In March of 2020, the Centers for Medicare & Medicaid Services (CMS) issued a series of waivers that allowed the expanded use of telehealth to address the COVID-19 Pandemic. In June 2020, just three months into the pandemic, Seema Verma, then CMS administrator said, "I think the genie's out of the bottle on this one. I think it's fair to say that the advent of telehealth has been just completely accelerated, that it’s taken this crisis to push us to a new frontier, but there's absolutely no going back."
Although Marshfield Clinic Health System (MCHS) has used telehealth since 1997 to reach rural and underserved populations, the COVID-19 pandemic caused volumes to increase dramatically overnight. In 2020, MCHS completed nearly 150,000 telehealth visits, up from 15,000 in 2019—a 1,000% increase.
For many patients, access to broadband was a barrier to participating in a telehealth visit, according to Chris Meyer, director of telehealth for MCHS.

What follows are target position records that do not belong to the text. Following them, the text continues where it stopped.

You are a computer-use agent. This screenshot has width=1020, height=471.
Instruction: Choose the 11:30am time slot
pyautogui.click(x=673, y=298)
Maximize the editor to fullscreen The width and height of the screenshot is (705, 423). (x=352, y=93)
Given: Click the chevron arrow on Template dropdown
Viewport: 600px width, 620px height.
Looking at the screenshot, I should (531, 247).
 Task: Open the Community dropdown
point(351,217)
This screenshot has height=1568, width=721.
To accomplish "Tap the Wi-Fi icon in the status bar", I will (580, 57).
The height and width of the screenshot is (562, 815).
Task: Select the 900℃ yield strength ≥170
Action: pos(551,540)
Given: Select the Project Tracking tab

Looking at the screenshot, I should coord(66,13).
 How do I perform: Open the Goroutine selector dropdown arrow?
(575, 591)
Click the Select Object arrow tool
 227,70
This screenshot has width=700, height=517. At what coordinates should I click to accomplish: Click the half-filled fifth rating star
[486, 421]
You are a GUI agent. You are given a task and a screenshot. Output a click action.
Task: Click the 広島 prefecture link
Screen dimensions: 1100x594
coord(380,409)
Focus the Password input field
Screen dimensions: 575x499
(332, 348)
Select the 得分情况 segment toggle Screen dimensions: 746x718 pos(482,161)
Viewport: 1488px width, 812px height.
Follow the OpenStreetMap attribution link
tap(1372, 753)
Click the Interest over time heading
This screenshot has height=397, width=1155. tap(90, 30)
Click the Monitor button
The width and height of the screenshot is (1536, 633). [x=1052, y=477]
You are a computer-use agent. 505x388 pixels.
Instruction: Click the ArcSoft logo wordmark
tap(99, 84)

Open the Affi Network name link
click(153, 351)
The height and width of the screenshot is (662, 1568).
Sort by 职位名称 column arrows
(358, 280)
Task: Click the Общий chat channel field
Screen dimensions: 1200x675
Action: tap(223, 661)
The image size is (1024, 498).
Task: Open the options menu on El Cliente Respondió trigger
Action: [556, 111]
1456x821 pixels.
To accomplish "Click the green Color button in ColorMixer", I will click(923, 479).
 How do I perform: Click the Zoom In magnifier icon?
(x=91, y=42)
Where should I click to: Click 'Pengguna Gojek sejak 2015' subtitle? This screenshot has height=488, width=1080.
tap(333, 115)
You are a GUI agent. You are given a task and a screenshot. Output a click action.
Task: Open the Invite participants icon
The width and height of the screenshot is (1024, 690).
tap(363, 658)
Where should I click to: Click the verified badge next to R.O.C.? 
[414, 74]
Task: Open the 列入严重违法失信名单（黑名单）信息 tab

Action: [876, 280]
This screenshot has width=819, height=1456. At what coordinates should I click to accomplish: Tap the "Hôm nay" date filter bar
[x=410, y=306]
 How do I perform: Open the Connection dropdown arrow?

“Nearly 60% of those visits needed to be completed via phone,” reports Meyer. “This underscores the lack of broadband in rural areas of Wisconsin.”
Since 2018, MCHS has worked with the communities they serve to offer assistance in broadband expansion efforts. In addition to writing over 50 letters of support for Broadband Access grants through the Public Service Commission of Wisconsin, MCHS provides financial contributions towards the completion of awarded projects. Since 2018, MCHS has contributed $107,825 toward eight separate projects that expanded broadband in the communities we serve.
“Overcoming this barrier for our patients is central to our mission to ‘Enrich lives to create healthy communities through accessible, affordable, compassionate health care’,” said Meyer.